■ **ASSIGNMENT**: An exact copy of every entry below is needed.

Saved data entries:
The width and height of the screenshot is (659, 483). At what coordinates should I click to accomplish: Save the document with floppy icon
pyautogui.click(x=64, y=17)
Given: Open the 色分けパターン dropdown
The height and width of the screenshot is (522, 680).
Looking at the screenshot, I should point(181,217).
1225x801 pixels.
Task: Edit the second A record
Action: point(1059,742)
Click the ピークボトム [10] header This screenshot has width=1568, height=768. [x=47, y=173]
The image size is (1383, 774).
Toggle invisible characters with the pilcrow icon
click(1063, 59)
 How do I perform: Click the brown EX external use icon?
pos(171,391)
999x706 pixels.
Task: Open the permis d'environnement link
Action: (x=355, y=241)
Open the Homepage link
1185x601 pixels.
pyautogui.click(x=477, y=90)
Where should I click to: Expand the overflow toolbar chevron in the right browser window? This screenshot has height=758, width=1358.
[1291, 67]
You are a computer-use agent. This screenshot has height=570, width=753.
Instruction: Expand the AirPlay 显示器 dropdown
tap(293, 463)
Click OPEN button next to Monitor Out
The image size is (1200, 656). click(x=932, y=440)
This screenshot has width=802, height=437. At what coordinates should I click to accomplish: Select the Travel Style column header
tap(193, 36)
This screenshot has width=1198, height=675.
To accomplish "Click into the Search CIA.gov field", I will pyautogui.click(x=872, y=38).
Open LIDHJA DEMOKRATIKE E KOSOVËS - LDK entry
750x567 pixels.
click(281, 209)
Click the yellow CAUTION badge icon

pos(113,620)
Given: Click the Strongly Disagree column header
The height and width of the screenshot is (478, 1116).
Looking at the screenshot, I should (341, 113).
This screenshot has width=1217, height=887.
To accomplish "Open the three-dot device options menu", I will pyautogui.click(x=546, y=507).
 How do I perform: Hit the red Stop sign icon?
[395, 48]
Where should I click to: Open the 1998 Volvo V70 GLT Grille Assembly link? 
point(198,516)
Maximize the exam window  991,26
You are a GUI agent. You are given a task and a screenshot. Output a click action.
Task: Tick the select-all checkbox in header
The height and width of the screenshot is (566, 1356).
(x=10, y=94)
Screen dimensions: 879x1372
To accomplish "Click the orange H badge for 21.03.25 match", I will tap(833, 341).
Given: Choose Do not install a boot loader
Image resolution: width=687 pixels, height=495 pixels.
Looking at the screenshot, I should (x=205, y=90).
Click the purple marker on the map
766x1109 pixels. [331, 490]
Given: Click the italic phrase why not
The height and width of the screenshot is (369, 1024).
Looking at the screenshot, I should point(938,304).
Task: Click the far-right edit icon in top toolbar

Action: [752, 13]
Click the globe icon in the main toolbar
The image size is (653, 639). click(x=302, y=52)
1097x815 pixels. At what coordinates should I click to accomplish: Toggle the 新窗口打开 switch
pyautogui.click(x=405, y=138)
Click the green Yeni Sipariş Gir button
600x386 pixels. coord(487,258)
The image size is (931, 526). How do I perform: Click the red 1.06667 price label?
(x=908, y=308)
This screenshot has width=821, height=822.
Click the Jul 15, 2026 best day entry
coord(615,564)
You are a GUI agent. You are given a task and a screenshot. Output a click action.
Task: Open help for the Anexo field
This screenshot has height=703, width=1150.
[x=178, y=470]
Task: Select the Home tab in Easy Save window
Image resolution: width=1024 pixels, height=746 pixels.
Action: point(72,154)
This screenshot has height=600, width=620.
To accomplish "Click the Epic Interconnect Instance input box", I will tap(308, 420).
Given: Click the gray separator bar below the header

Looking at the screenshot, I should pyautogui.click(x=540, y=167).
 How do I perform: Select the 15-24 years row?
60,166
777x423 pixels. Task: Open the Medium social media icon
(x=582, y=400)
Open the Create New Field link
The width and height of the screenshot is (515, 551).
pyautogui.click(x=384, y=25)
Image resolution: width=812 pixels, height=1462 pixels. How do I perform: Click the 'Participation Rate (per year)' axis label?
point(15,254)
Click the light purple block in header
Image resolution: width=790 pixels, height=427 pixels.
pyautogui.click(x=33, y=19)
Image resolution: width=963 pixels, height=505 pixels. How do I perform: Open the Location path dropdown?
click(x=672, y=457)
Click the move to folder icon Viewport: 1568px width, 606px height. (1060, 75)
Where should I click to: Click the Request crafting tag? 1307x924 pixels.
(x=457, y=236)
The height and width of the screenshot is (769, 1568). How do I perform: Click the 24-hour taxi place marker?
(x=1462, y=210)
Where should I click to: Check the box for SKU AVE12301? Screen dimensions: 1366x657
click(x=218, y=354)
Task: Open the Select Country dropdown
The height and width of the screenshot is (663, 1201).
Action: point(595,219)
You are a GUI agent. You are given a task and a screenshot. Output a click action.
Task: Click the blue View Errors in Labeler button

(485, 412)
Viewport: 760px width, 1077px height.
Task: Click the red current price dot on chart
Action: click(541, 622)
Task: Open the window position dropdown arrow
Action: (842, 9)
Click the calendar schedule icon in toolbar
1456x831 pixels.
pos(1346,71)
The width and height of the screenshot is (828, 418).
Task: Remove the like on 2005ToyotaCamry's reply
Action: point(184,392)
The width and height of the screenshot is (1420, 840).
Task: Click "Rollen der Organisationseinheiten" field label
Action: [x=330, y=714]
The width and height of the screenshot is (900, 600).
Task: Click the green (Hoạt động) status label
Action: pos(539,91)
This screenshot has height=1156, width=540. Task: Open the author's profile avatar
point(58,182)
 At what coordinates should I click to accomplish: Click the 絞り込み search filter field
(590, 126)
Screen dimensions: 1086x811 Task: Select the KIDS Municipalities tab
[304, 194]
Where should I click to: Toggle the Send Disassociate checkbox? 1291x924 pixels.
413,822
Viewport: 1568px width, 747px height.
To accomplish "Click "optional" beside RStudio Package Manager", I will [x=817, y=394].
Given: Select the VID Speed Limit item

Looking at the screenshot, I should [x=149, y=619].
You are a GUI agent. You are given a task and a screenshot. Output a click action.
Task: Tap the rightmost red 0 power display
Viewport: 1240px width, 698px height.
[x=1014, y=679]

■ **SOLUTION**:
The width and height of the screenshot is (659, 483). At what coordinates should I click to accomplish: Save the document with floppy icon
pyautogui.click(x=64, y=17)
Given: Open the 色分けパターン dropdown
The height and width of the screenshot is (522, 680).
Looking at the screenshot, I should point(181,217).
1225x801 pixels.
Task: Edit the second A record
Action: point(1059,742)
Click the ピークボトム [10] header This screenshot has width=1568, height=768. [x=47, y=173]
The image size is (1383, 774).
Toggle invisible characters with the pilcrow icon
click(1063, 59)
 How do I perform: Click the brown EX external use icon?
pos(171,391)
999x706 pixels.
Task: Open the permis d'environnement link
Action: (x=355, y=241)
Open the Homepage link
1185x601 pixels.
pyautogui.click(x=477, y=90)
Where should I click to: Expand the overflow toolbar chevron in the right browser window? This screenshot has height=758, width=1358.
[1291, 67]
You are a computer-use agent. This screenshot has height=570, width=753.
Instruction: Expand the AirPlay 显示器 dropdown
tap(293, 463)
Click OPEN button next to Monitor Out
The image size is (1200, 656). click(x=932, y=440)
This screenshot has width=802, height=437. At what coordinates should I click to accomplish: Select the Travel Style column header
tap(193, 36)
This screenshot has width=1198, height=675.
To accomplish "Click into the Search CIA.gov field", I will pyautogui.click(x=872, y=38).
Open LIDHJA DEMOKRATIKE E KOSOVËS - LDK entry
750x567 pixels.
click(281, 209)
Click the yellow CAUTION badge icon

pos(113,620)
Given: Click the Strongly Disagree column header
The height and width of the screenshot is (478, 1116).
Looking at the screenshot, I should (341, 113).
This screenshot has width=1217, height=887.
To accomplish "Open the three-dot device options menu", I will pyautogui.click(x=546, y=507).
 How do I perform: Hit the red Stop sign icon?
[395, 48]
Where should I click to: Open the 1998 Volvo V70 GLT Grille Assembly link? 
point(198,516)
Maximize the exam window  991,26
You are a GUI agent. You are given a task and a screenshot. Output a click action.
Task: Tick the select-all checkbox in header
The height and width of the screenshot is (566, 1356).
(x=10, y=94)
Screen dimensions: 879x1372
To accomplish "Click the orange H badge for 21.03.25 match", I will tap(833, 341).
Given: Choose Do not install a boot loader
Image resolution: width=687 pixels, height=495 pixels.
Looking at the screenshot, I should (x=205, y=90).
Click the purple marker on the map
766x1109 pixels. [331, 490]
Given: Click the italic phrase why not
The height and width of the screenshot is (369, 1024).
Looking at the screenshot, I should point(938,304).
Task: Click the far-right edit icon in top toolbar

Action: [752, 13]
Click the globe icon in the main toolbar
The image size is (653, 639). click(x=302, y=52)
1097x815 pixels. At what coordinates should I click to accomplish: Toggle the 新窗口打开 switch
pyautogui.click(x=405, y=138)
Click the green Yeni Sipariş Gir button
600x386 pixels. coord(487,258)
The image size is (931, 526). How do I perform: Click the red 1.06667 price label?
(x=908, y=308)
This screenshot has width=821, height=822.
Click the Jul 15, 2026 best day entry
coord(615,564)
You are a GUI agent. You are given a task and a screenshot. Output a click action.
Task: Open help for the Anexo field
This screenshot has height=703, width=1150.
[x=178, y=470]
Task: Select the Home tab in Easy Save window
Image resolution: width=1024 pixels, height=746 pixels.
Action: point(72,154)
This screenshot has height=600, width=620.
To accomplish "Click the Epic Interconnect Instance input box", I will tap(308, 420).
Given: Click the gray separator bar below the header

Looking at the screenshot, I should pyautogui.click(x=540, y=167).
 How do I perform: Select the 15-24 years row?
60,166
777x423 pixels. Task: Open the Medium social media icon
(x=582, y=400)
Open the Create New Field link
The width and height of the screenshot is (515, 551).
pyautogui.click(x=384, y=25)
Image resolution: width=812 pixels, height=1462 pixels. How do I perform: Click the 'Participation Rate (per year)' axis label?
point(15,254)
Click the light purple block in header
Image resolution: width=790 pixels, height=427 pixels.
pyautogui.click(x=33, y=19)
Image resolution: width=963 pixels, height=505 pixels. How do I perform: Open the Location path dropdown?
click(x=672, y=457)
Click the move to folder icon Viewport: 1568px width, 606px height. (1060, 75)
Where should I click to: Click the Request crafting tag? 1307x924 pixels.
(x=457, y=236)
The height and width of the screenshot is (769, 1568). How do I perform: Click the 24-hour taxi place marker?
(x=1462, y=210)
Where should I click to: Check the box for SKU AVE12301? Screen dimensions: 1366x657
click(x=218, y=354)
Task: Open the Select Country dropdown
The height and width of the screenshot is (663, 1201).
Action: point(595,219)
You are a GUI agent. You are given a task and a screenshot. Output a click action.
Task: Click the blue View Errors in Labeler button

(485, 412)
Viewport: 760px width, 1077px height.
Task: Click the red current price dot on chart
Action: click(541, 622)
Task: Open the window position dropdown arrow
Action: (842, 9)
Click the calendar schedule icon in toolbar
1456x831 pixels.
pos(1346,71)
The width and height of the screenshot is (828, 418).
Task: Remove the like on 2005ToyotaCamry's reply
Action: point(184,392)
The width and height of the screenshot is (1420, 840).
Task: Click "Rollen der Organisationseinheiten" field label
Action: [x=330, y=714]
The width and height of the screenshot is (900, 600).
Task: Click the green (Hoạt động) status label
Action: pos(539,91)
This screenshot has height=1156, width=540. Task: Open the author's profile avatar
point(58,182)
 At what coordinates should I click to accomplish: Click the 絞り込み search filter field
(590, 126)
Screen dimensions: 1086x811 Task: Select the KIDS Municipalities tab
[304, 194]
Where should I click to: Toggle the Send Disassociate checkbox? 1291x924 pixels.
413,822
Viewport: 1568px width, 747px height.
To accomplish "Click "optional" beside RStudio Package Manager", I will [x=817, y=394].
Given: Select the VID Speed Limit item

Looking at the screenshot, I should [x=149, y=619].
You are a GUI agent. You are given a task and a screenshot. Output a click action.
Task: Tap the rightmost red 0 power display
Viewport: 1240px width, 698px height.
[x=1014, y=679]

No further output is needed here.